■ Exercise task A
In the API gateway monitoring guide, rewrite the passage from "Your API gateway sits" to "call passes through.", renaming "routing" as "request forwarding".
■ Exercise task B
According to the API gateway monitoring guide, how many metrics prevent outages?
■ Exercise task C
Proceed with the API gateway monitoring guide, picking up after its last line.

Your API gateway sits in front of every request. It handles authentication, rate limiting, routing, and sometimes caching. It's the single point that every API call passes through.

Which makes it the single point where things can go wrong without anyone noticing.

A misconfigured rate limit silently throttles 15% of legitimate traffic. A cache invalidation bug serves stale data for hours. An integration timeout cascades into 504s that your backend logs don't capture because the request never reached your server.

This guide covers what to monitor on your API gateway, specific setups for AWS API Gateway and Kong, and the critical gap that gateway-level monitoring leaves at the application layer.

API Gateway Metrics That Actually Matter

Most gateways expose dozens of metrics. These are the five that prevent outages:

1. Request Latency (Total vs Integration)

■ Source excerpt
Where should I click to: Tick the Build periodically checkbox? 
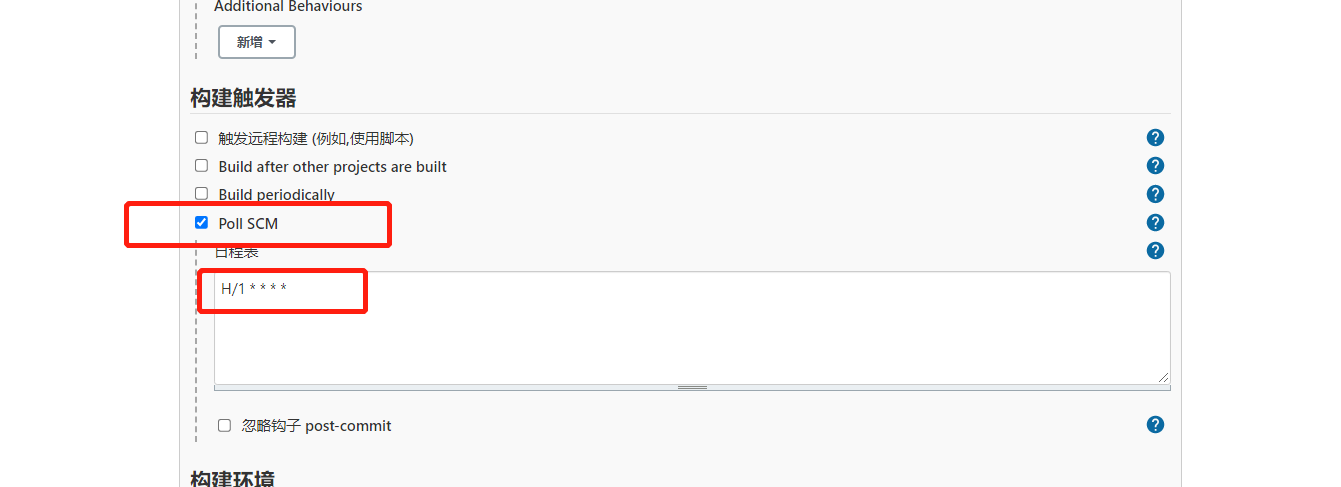click(x=201, y=194)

■ Task answer A
Your API gateway sits in front of every request. It handles authentication, rate limiting, request forwarding, and sometimes caching. It's the single point that every API call passes through.

■ Task answer B
Five.

■ Task answer C
Total latency is the full round-trip time from when the gateway receives the request to when it sends the response. Integration latency is just the time your backend takes to process it. The difference is gateway overhead — auth checks, request transformation, logging.

// What the numbers tell you:
// Total latency:        450ms
// Integration latency:  120ms
// Gateway overhead:     330ms  ← Something is wrong at the gateway level

// Healthy ratio: gateway overhead should be < 20% of total latency
// If overhead is > 50%, check: auth middleware, request/response transforms,
// logging plugins, WAF rules

If integration latency is low but total latency is high, the problem is in the gateway — not your backend. This distinction saves hours of debugging in the wrong place.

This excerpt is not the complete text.